The US has voiced concerns about the threat of sectarian violence in the Middle East and North Africa. But earlier it did not hesitate to back radical groups which helped to bring down authoritarian regimes.
While presenting an annual report on religious freedom, Secretary of State Hillary Clinton urged Arab nations not to “trade one form of repression for another.”
“In the Middle East and North Africa, the transitions to democracy have inspired the world but they have also exposed ethic and religious minorities to new dangers,” Clinton said. “People have been killed by their own neighbors because of their ethnicity or faith. In other places we have seen governments stand by while sectarian violence inflamed by religious animosities tears communities apart.”
Concerns about violence fueled by religious animosity did not stop the US from welcoming the uprising in Libya and supporting anti-Gaddafi forces with a NATO bombing campaign, despite the fact that the rebels were known to have supporters from extremist Islamist movements.
Now the war-torn country faces violence against black immigrants, which the new authorities cannot or will not stop. Tawarga, a town of 10,000 mostly populated by people with sub-Saharan origins, was turned into a ghost town by the victors. The rebels retaliated against the residents for supporting Gaddafi, and the majority of them have been turned into refugees with no place to go.
Neither have such concerns held back the US in its attitude toward the Syrian government of Bashar Assad. The crackdown on the city of Hama, which was the center of the radical Muslim Brotherhood uprising against Assad’s father, was condemned by Washington.
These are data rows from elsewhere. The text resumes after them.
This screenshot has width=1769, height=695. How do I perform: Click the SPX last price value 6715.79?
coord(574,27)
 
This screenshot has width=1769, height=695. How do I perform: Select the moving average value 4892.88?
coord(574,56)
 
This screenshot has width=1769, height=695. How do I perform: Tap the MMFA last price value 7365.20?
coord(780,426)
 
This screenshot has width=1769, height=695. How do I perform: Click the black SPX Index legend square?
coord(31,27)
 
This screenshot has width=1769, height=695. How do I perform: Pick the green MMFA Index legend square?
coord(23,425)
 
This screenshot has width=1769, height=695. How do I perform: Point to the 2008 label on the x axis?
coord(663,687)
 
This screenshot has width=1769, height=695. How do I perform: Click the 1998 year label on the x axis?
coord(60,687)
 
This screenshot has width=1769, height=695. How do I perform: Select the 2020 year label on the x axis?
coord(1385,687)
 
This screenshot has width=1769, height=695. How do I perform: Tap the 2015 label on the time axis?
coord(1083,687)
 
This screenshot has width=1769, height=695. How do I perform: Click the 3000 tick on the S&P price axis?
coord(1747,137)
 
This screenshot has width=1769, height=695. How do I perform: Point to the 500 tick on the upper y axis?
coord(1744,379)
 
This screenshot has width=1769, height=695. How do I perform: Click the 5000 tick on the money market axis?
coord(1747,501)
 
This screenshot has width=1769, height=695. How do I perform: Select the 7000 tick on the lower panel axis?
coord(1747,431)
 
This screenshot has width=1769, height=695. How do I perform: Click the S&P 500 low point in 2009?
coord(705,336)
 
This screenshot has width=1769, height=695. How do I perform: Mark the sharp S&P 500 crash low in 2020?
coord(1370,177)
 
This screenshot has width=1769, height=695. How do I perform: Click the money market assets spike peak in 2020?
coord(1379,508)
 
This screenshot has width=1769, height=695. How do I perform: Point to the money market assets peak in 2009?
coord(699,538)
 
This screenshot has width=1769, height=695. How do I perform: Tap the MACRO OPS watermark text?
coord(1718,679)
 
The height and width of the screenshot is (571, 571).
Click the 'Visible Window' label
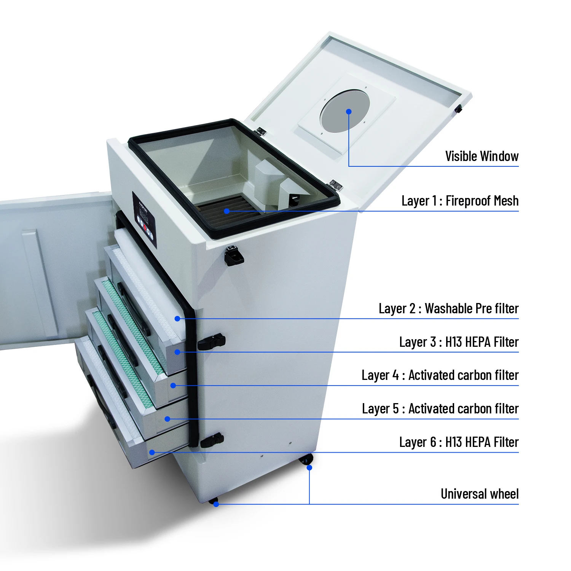click(x=482, y=156)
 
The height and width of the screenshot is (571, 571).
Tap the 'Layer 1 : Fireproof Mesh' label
click(x=460, y=201)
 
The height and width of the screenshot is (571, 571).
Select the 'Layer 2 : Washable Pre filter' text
click(x=448, y=308)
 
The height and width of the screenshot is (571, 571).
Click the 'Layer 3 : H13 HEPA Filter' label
click(x=459, y=342)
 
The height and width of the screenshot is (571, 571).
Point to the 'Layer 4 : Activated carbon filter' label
click(x=440, y=375)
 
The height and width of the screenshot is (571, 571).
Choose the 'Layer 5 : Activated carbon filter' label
click(x=440, y=409)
In post-Mubarak Egypt, the Muslim Brotherhood is gaining popularity and is bound to have strong representation in the parliament after an election takes place. On Wednesday the movement threatened to launch mass protests if the election is postponed. Earlier angry crowds ransacked the Israeli embassy in Cairo, with the police and military doing little to stop the pillaging.
The West has a habit of backing radical movements in the Middle East to bring down the regimes it does not like, noted Mark Almond, a lecturer in modern history at Oxford University.
“We have a classic example of this 30 years ago in Afghanistan, when people in the CIA thought it was a very good idea to get the Mujahideen to attack the pro-Soviet regime and then Soviet troops. They were successful, but I don’t think in the long term it was very beneficial for the United States and the world in general,” he told RT.